However when Ms Ruseva needed to return to Bulgaria to look after her other children she was not able to take Maria with her because she did not have the necessary papers. Ms Ruseva is now defending herself against claims that she sold Maria to the family in Greece.
I find this very disturbing, firstly it continues to show a complete lack of respect for Ms Ruseva and the family Maria was living with in Greece, but it also says nothing about the conditions that might have led Ms Ruseva into “selling” Maria if she did.
Any multitude of complex issues and thought processes going on, the one that is being ignored completely is what Ms Ruseva was thinking was best for her child.
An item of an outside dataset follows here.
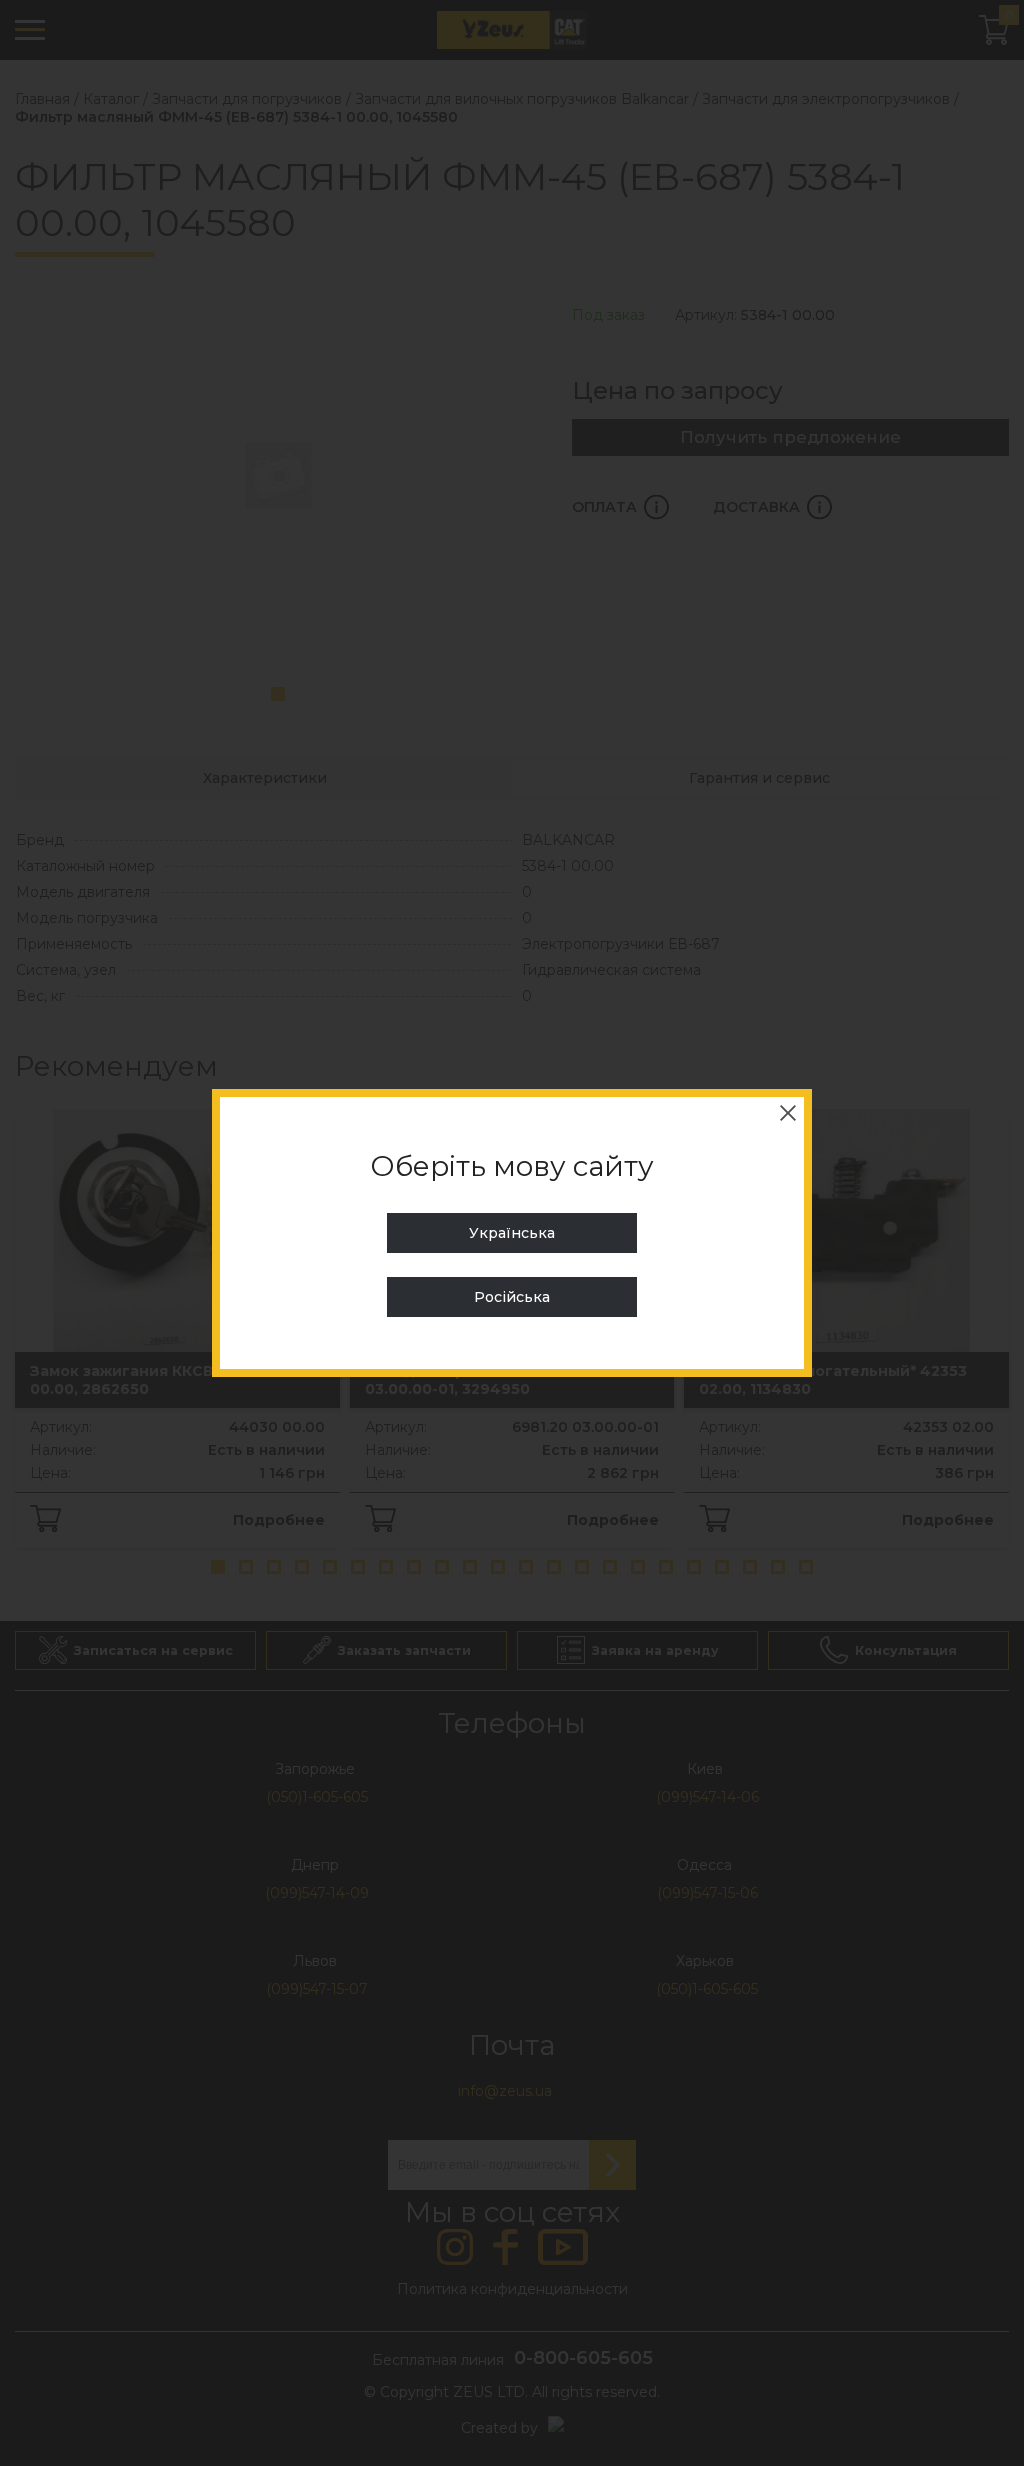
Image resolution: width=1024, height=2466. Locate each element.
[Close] (788, 1113)
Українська (512, 1233)
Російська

Through all of this, Maria is still being looked after by a charity in Greece. This must be a terrifying and confusing situation for a four year old child. It is not hard to see that as Maria has lived with the family in Greece since she was seven months old she will have made bonds with them.
No evidence has yet been put forward to suggest that Maria was mistreated by the family in Greece, and nobody seems to be talking about how Maria feels and thinks about her families.
Predictably shortly after the case of Maria, stimulated by a by no rabid press interest in “unusual children” in Roma communities, several other cases of “unusual” children came to light.
An anonymous message to a TV channel in Ireland about “fair haired and blue eyed” children in Roma families in Dublin.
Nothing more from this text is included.